# [Given instruction a]
Return the records verbatim, beginning at the line that contains "1901x997 pixels. At" and continuing through the end of the records. Leave out the pictures.

(2 years, 10 months ago)
Commons ChamberIt is meant to be light duties, and I thought I could combine it with other things, but I have given up other things to stay on this Committee, because I think the work we are now doing on the revision of the code is so important.
I could touch on some of the points the hon. Gentleman made. I think he is right about the key being the transparency of conflicts of interests. We should not be denigrating people in this House who have outside interests. Some of them are unavoidable and some of them are by choice, but I firmly believe that this House is enriched by having people who stay on in Parliament, particularly later in their career, while involved with other interests. Being a senior barrister, for example, may take a Member away for weeks on end on very important cases, but having such people in this House means that we have such resources at our disposal much more readily than if these people felt they were squeezed out and were not welcome here. So I agree with him about the time point, and I agree with him about respectfulness.
I actually joined this Committee because I wanted to be involved in the revision of the code. This is ongoing work, and it has been going on for a very long time—since the previous commissioner first started work on the revision of the code. It is meant to happen every three years, but it has been delayed and delayed. So the report we are discussing actually incorporates the results of a great number of hours of work and thought.

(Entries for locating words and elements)

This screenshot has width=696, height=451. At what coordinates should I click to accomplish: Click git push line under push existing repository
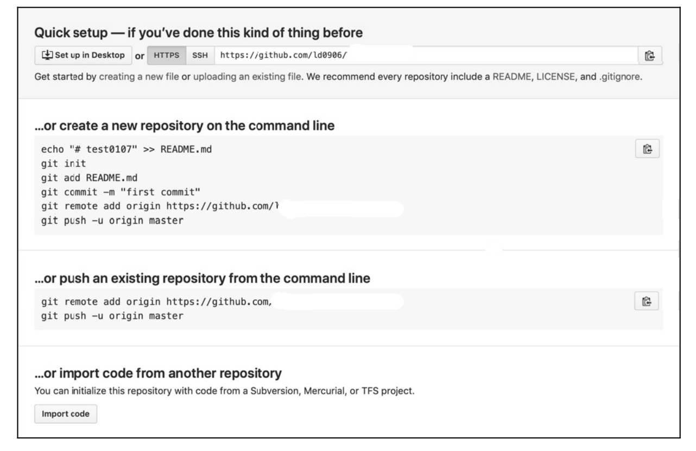pyautogui.click(x=112, y=315)
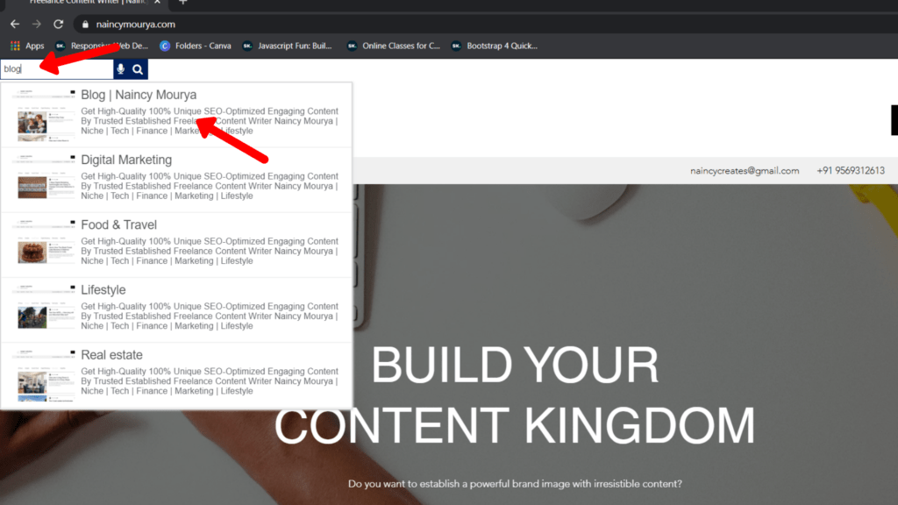The width and height of the screenshot is (898, 505).
Task: Click the browser back arrow
Action: pyautogui.click(x=14, y=24)
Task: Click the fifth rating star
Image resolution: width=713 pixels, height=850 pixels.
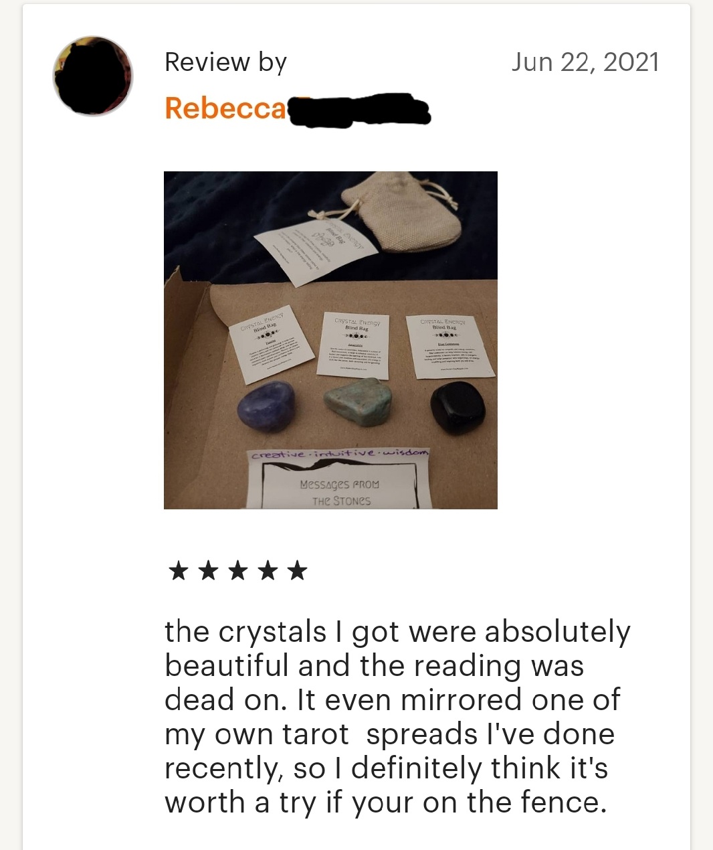Action: (x=297, y=571)
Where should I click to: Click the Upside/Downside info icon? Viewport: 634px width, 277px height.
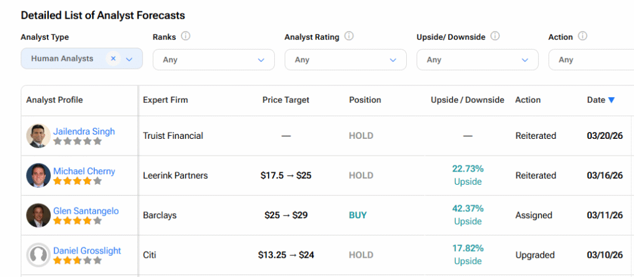pyautogui.click(x=495, y=37)
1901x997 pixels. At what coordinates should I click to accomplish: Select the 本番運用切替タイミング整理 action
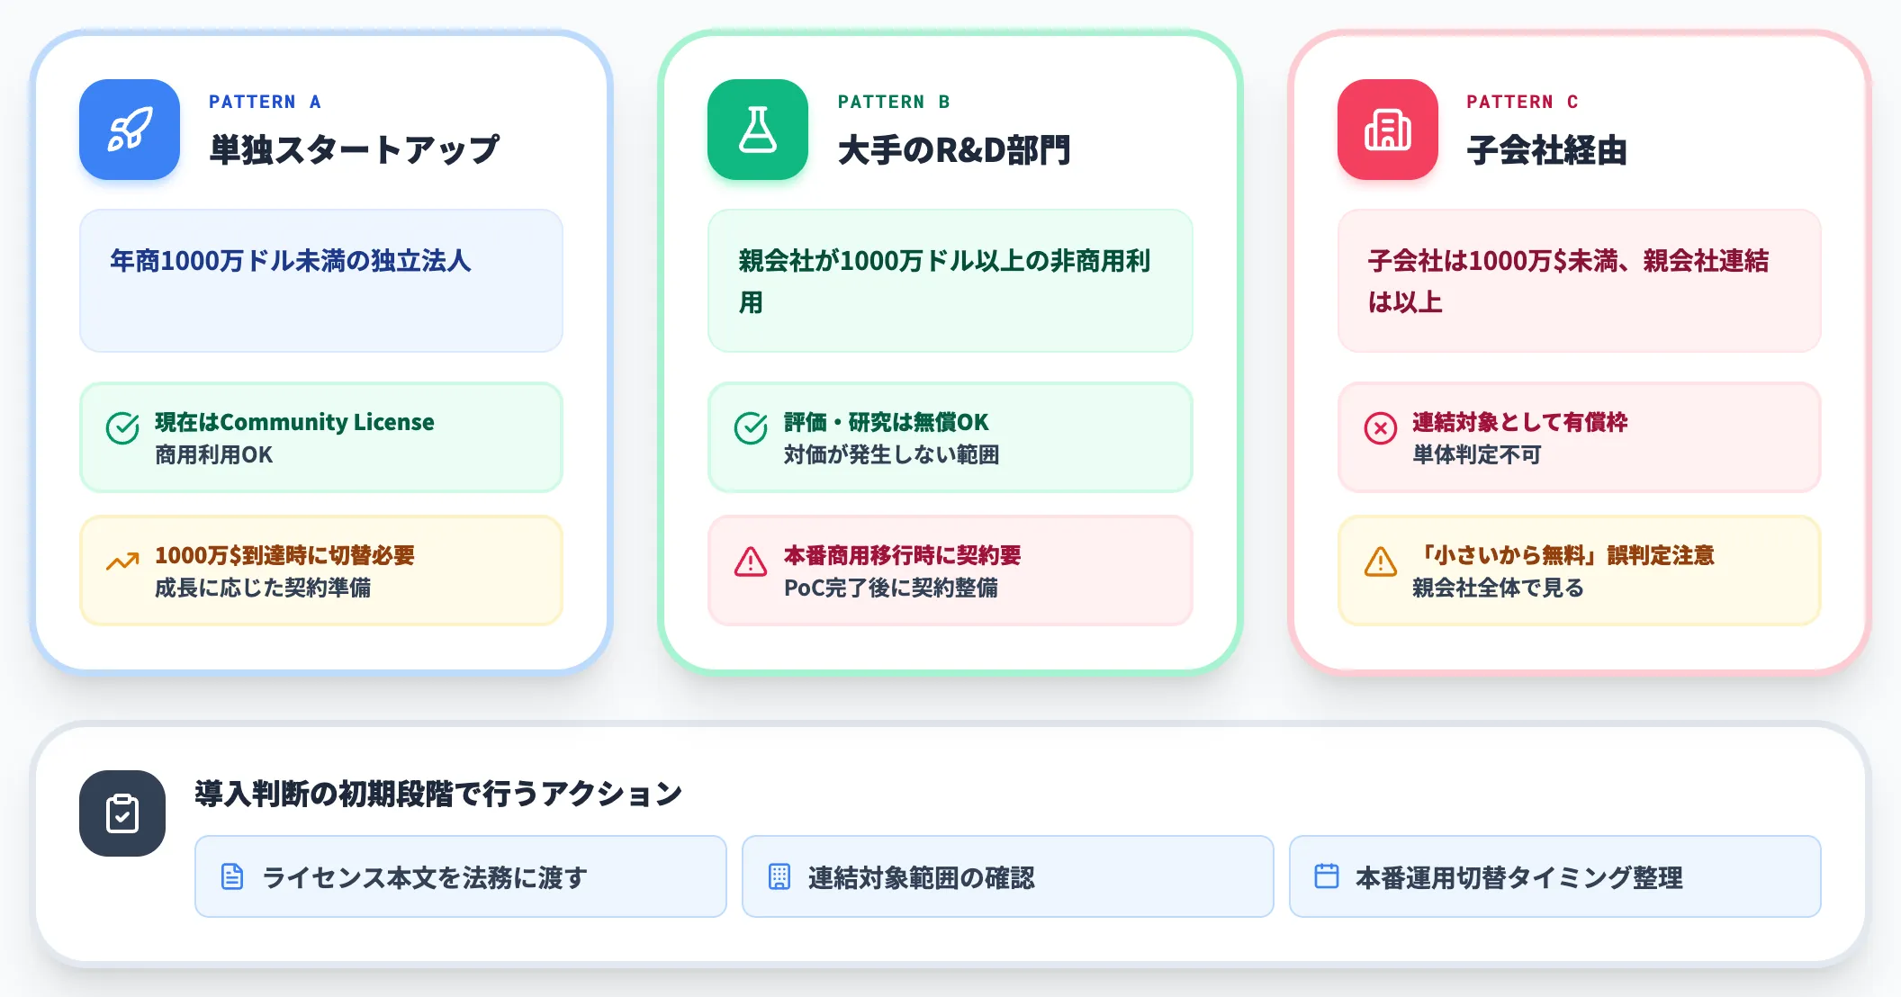[1555, 876]
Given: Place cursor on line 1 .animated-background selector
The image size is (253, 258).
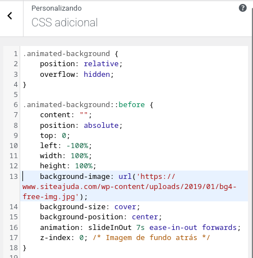Looking at the screenshot, I should (x=66, y=54).
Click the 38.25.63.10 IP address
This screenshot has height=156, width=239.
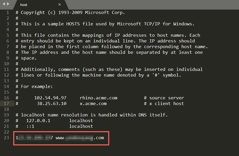[x=52, y=103]
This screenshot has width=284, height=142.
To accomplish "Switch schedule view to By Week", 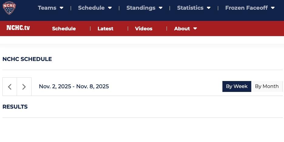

# [Given instruction b]
In the parliamentary remarks, swap "light duties" for "modest duties" and give the passage again, beginning at the words "(2 years, 10" and stopping after "is so important.".

# [Written answer a]
1901x997 pixels. At what coordinates should I click to accomplish: Select the 本番運用切替タイミング整理 action
[1555, 876]
Given: Place cursor on line 1 .animated-background selector
The image size is (253, 258).
Looking at the screenshot, I should (x=66, y=54).
Click the 38.25.63.10 IP address
This screenshot has height=156, width=239.
[x=52, y=103]
This screenshot has width=284, height=142.
To accomplish "Switch schedule view to By Week", 

# [Written answer b]
(2 years, 10 months ago)
Commons ChamberIt is meant to be modest duties, and I thought I could combine it with other things, but I have given up other things to stay on this Committee, because I think the work we are now doing on the revision of the code is so important.